Exercise task 1
Return the rows verbatim, starting with the first row and going on through the row containing "[x=914, y=31]".

*** Page extract ***

RELG H112  MYTH, FOLKLORE, AND LEGEND IN JAPAN  (1.0 Credit)

Hank Glassman

Division: Humanities
Domain(s): A: Meaning, Interpretation (Texts); B: Analysis of the Social World

An introduction to stories of the weird and supernatural in Japan and a reflection on genre and the scholarly enterprise of taxonomy-making. Readings from Buddhist miracle plays, early modern puppet drama, etc., supplemented by scholarly secondary sources.

RELG H117  RELIGION, THE BODY, AND THE SENSES  (1.0 Credit)

Ken Koltun-Fromm

Division: Humanities
Domain(s): A: Meaning, Interpretation (Texts)

This course explores the multi sensuous nature of religious experience and expression. Religion is not just a practice or a set of texts; it is also an embodied, felt experience that activates sights, sounds, tastes, touch, and particular smells. These embodied senses are also gendered and raced, and we want to pay close attention to how religious traditions map particular bodies onto specific senses. Pre-requisite(s): None

RELG H119  BIBLE, RACE AND SEXUALITY  (1.0 Credit)

Naomi Koltun-Fromm

Division: Humanities
Domain(s): A: Meaning, Interpretation (Texts); B: Analysis of the Social World

This course focuses on the interpretive history and historical contexts of a selection of biblical passages which form the core of "biblical" understandings of race, gender and sexuality. In comparative and historical textual exploration students will learn the variety of ways these texts have been understood across time and community, as well as how these same texts continue to provoke new interpretations and new understandings of race, gender and sexuality. Lottery Preference: Ten spaces reserved for first years.

(Offered: Spring 2024)

RELG H122  INTRODUCTION TO THE NEW TESTAMENT  (1.0 Credit)

Anne McGuire

Division: Humanities
Domain(s): A: Meaning, Interpretation (Texts)

***

Exercise task 2
In the course listing, rewrite the passage starting with "Naomi Koltun-Fromm" and going on through "for first years.", with "community" changed to "culture".

*** Records provided ***

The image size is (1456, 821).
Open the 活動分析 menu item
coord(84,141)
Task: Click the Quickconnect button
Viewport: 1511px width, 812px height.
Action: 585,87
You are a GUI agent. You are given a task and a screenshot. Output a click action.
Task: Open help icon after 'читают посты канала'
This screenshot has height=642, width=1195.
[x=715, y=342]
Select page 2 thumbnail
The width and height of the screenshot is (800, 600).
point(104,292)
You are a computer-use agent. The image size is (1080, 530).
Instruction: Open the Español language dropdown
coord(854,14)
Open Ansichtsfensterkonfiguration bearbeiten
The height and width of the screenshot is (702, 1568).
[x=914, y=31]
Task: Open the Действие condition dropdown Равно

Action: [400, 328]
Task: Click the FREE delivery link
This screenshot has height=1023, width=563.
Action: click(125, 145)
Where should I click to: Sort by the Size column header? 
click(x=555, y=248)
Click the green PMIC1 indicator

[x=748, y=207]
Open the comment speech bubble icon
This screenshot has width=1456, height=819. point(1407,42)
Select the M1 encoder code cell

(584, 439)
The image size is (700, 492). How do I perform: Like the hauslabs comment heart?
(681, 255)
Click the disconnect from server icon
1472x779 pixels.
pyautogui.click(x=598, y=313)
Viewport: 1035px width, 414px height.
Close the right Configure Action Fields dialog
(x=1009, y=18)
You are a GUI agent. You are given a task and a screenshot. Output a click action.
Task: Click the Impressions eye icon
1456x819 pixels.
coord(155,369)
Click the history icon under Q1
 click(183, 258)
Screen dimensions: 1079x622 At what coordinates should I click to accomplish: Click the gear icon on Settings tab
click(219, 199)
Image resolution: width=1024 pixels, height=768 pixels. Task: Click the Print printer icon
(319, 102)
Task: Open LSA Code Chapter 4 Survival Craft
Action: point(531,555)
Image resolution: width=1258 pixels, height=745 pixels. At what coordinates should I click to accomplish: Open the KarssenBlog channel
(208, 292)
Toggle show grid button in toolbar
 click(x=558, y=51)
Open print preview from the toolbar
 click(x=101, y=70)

***

Problem solution 1
The image size is (1456, 821).
Open the 活動分析 menu item
coord(84,141)
Task: Click the Quickconnect button
Viewport: 1511px width, 812px height.
Action: 585,87
You are a GUI agent. You are given a task and a screenshot. Output a click action.
Task: Open help icon after 'читают посты канала'
This screenshot has height=642, width=1195.
[x=715, y=342]
Select page 2 thumbnail
The width and height of the screenshot is (800, 600).
point(104,292)
You are a computer-use agent. The image size is (1080, 530).
Instruction: Open the Español language dropdown
coord(854,14)
Open Ansichtsfensterkonfiguration bearbeiten
The height and width of the screenshot is (702, 1568).
[x=914, y=31]

Problem solution 2
Naomi Koltun-Fromm

Division: Humanities
Domain(s): A: Meaning, Interpretation (Texts); B: Analysis of the Social World

This course focuses on the interpretive history and historical contexts of a selection of biblical passages which form the core of "biblical" understandings of race, gender and sexuality. In comparative and historical textual exploration students will learn the variety of ways these texts have been understood across time and culture, as well as how these same texts continue to provoke new interpretations and new understandings of race, gender and sexuality. Lottery Preference: Ten spaces reserved for first years.